The bill is expected to set the executive on a collision course with MPs, when it is transmitted to the National Assembly where President Ruto’s UDA controls a majority.
If approved by the National Assembly, the government will expedite the selling of targeted parastatals such as Kenya Meat Commission, Kenya Wine Agencies, Agro-Chemical and Food Company, Development Bank of Kenya, Consolidated Bank, Kenya Safari Lodges and Hotels, Sunset Hotel Kisumu, Miwani Sugar, Nzoia Sugar, Golf Hotel, Mt Elgon Lodge, Kabarnet Hotel, South Nyanza Sugar, and Chemelil Sugar.

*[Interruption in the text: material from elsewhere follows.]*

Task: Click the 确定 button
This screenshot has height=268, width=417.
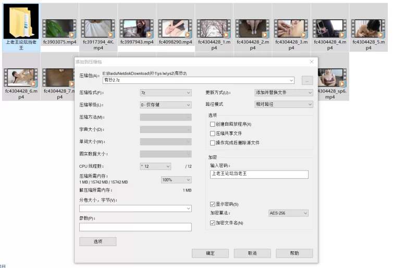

The proposed legislation aims to transform the Privatisation Commission into a new entity named the Privatisation Authority, which will operate as a parastatal organization withing the National Treasury.

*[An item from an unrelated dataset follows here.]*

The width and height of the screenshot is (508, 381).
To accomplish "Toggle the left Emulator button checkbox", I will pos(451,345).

The Privatization Bill 2023, which will replace the 2005 law, aims to give Treasury Cabinet Secretary Njuguna Ndung'u and the board of the Privatization Authority more authority in the sale of government-owned companies.
"Upon preparation of a privatisation proposal, the proposal shall be approved by the Board with the concurrence of the Cabinet Secretary,” the draft Privatisation Bill 2023 reads in part.
This will effectively bypass the National Assembly's role in the privatisation of parastatals.
Currently, the Cabinet Secretary is required to submit a report in the form of a sessional paper on a privatisation proposal approved by the Cabinet to the National Assembly for consideration.
The report is then reviewed by a parliamentary committee before it is tabled in the National Assembly for approval.
Under the new proposals, however, the Treasury Cabinet Secretary is expected to take on the mantle of the privatisation process, including identifying and determining which entities should be included in the programme.
In a briefing to the media on Tuesday, January 24, Trade CS Moses Kuria said that the he would surpass the targets given to him to facilitate the sale of at least three parastatals by June 2023.
The proposed exclusion of Parliament from approving the sale of state-owned firms has raised concerns among analysts.
Ken Gichinga, an economist at Mentoria Economics said, “I find it a bit strange given the privatisation process involves the conversion of public assets into private assets. I am surprised to see the process left entirely to the National Treasury which is part of the Executive.”
The government's privatisation plan comes at a time of market volatility, with foreign investors exiting emerging markets for better returns in western markets due to high-interest rates.
The government had previously targeted 26 firms for privatisation, including Kenya Pipeline Company and parts of Kenya Ports Authority (KPA), as well as hotels and stakes in several international hotel chains.
The last successful privatisation by the government was the Safaricom IPO in 2008.
During his reign, former President Mwai Kibaki privatised six companies, including KenGen, Kenya Reinsurance, Safaricom and Mumias Sugar, through the Nairobi Securities Exchange (NSE) between 2003 and 2008.